主要关注Spark作业的指标是如何收集,怎么保存的
Task
Task类有一个属性serializedTaskMetrics,关联着Task指标。
scala
private[spark] abstract class Task[T](
val stageId: Int,
val stageAttemptId: Int,
val partitionId: Int,
@transient var localProperties: Properties = new Properties,
// The default value is only used in tests.
serializedTaskMetrics: Array[Byte] =
SparkEnv.get.closureSerializer.newInstance().serialize(TaskMetrics.registered).array(),
val jobId: Option[Int] = None,
val appId: Option[String] = None,
val appAttemptId: Option[String] = None,
val isBarrier: Boolean = false) extends Serializable {
TaskMetrics
这里的指标,其实就是LongAccumulator类,继承自AccumulatorV2。其在Executor内收集,并通过心跳和事件上报到Driver。

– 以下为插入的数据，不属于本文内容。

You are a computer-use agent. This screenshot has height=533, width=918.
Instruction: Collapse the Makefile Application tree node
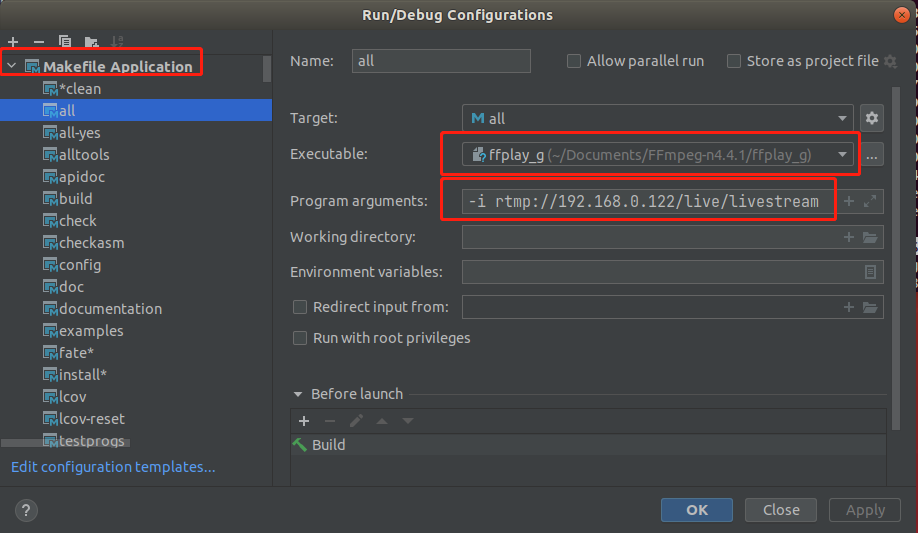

心跳的时候,执行增量合并的操作,任务结束时以最终值随statusUpdate上报
scala
class LongAccumulator extends AccumulatorV2[jl.Long, jl.Long] {
private var _sum = 0L
private var _count = 0L
基本指标
scala
private val _executorDeserializeTime = new LongAccumulator
private val _taskWaitResourceTime = new LongAccumulator
private val _taskDeployDelay = new LongAccumulator
private val _executorDeserializeBytes = new LongAccumulator
private val _taskInitTime = new LongAccumulator
private val _executorDeserializeCpuTime = new LongAccumulator
private val _executorRunTime = new LongAccumulator
private val _executorRunTimeNanos = new LongAccumulator
private val _executorCpuTime = new LongAccumulator
private val _resultSize = new LongAccumulator
private val _jvmGCTime = new LongAccumulator
private val _memoryHeapUsed = new LongAccumulator
private val _memoryOffHeapUsed = new LongAccumulator
private val _resultSerializationTime = new LongAccumulator
private val _taskResultSize = new LongAccumulator
private val _memoryBytesSpilled = new LongAccumulator
private val _diskBytesSpilled = new LongAccumulator
private val _peakExecutionMemory = new LongAccumulator
private val _updatedBlockStatuses = new CollectionAccumulator[(BlockId, BlockStatus)]
private val _taskStartTime = new LongAccumulator
private val _usedCores = new LongAccumulator
LinkedHashMap
会将一些指标封装成LinkedHashMap,方便发送到Driver
Executor
关注其内部类TaskRunner中的run方法,主要分为两部分,运行中和结束时
运行中
通过心跳收集 累加器集合,然后将task的(taskId,accumulators)放入Hearbeat中。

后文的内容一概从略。